Hannah worried the waist of her fan-front dress as she scanned the room that would soon be hers. On the wall to her right, freshly painted shelves displayed her few prized possessions—a child’s cup and saucer Papa bought her in New York when he’d crossed the ocean to scout out land in America, and the little toy stove with two miniature pans her grandmother sent from England for her first Christmas in their little one-room cabin in Wisconsin Territory. Ten years had passed, yet still she could remember the softness of the striped fabric wrapped around the tiny stove. She and Mama had cried and talked of Grandmother Yardley as they tore the cloth into strips to decorate the evergreen bough draping the mantel.
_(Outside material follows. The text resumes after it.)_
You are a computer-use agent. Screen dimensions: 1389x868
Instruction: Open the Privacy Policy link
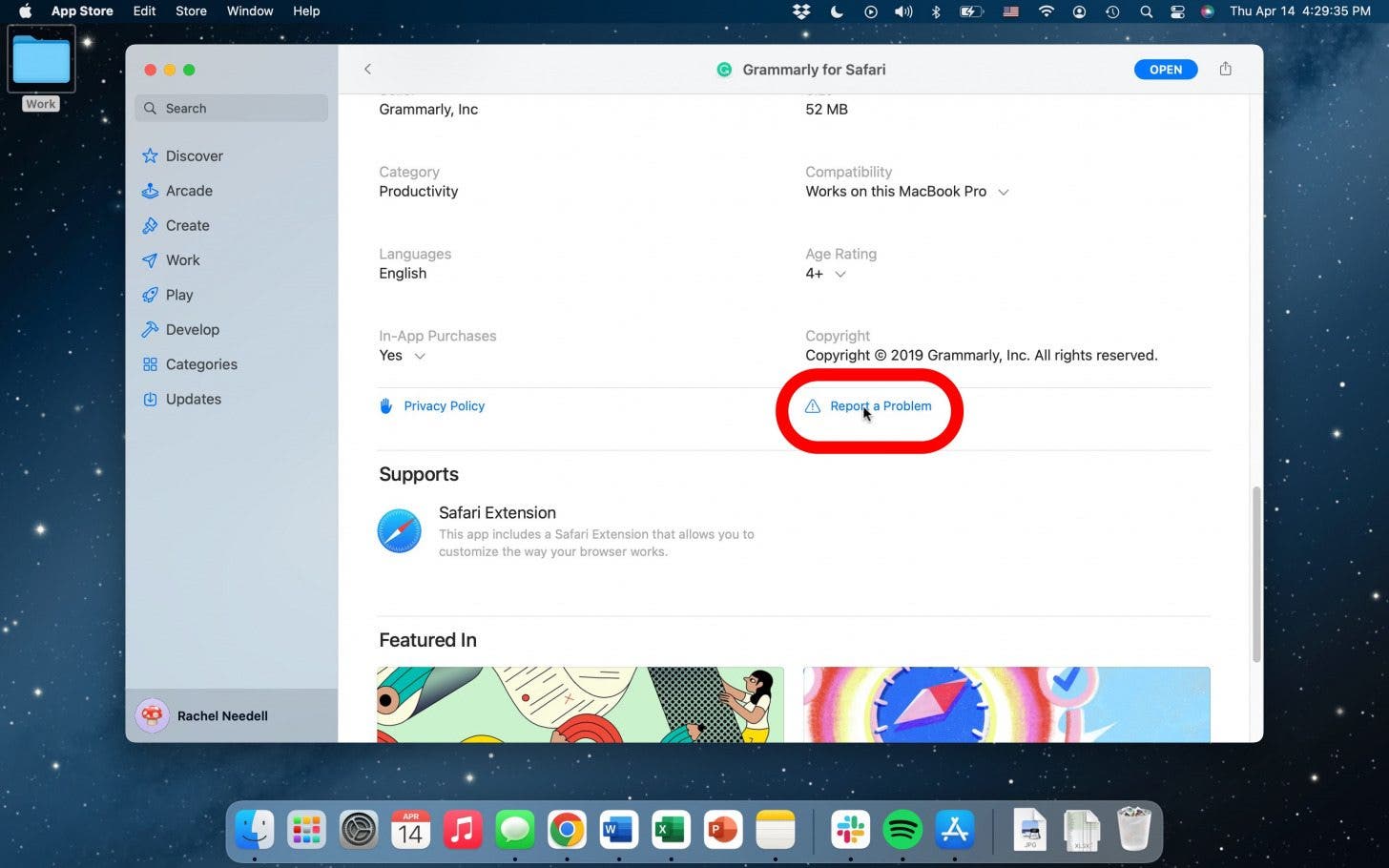point(444,406)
She walked to the window and flattened her hand against one of the panes. Mama had been so proud of her windows that opened and closed—Adams Glass, shipped from Pennsylvania.
Thoughts of Mama distracted her from worries of Liam only for a moment.
“There shall no evil befall thee…he shall give his angels charge over thee, to keep thee in all thy ways.”
“They’ll all be fine.” It helped to say it aloud, even if the only one listening was a doll with a papier-mâché face.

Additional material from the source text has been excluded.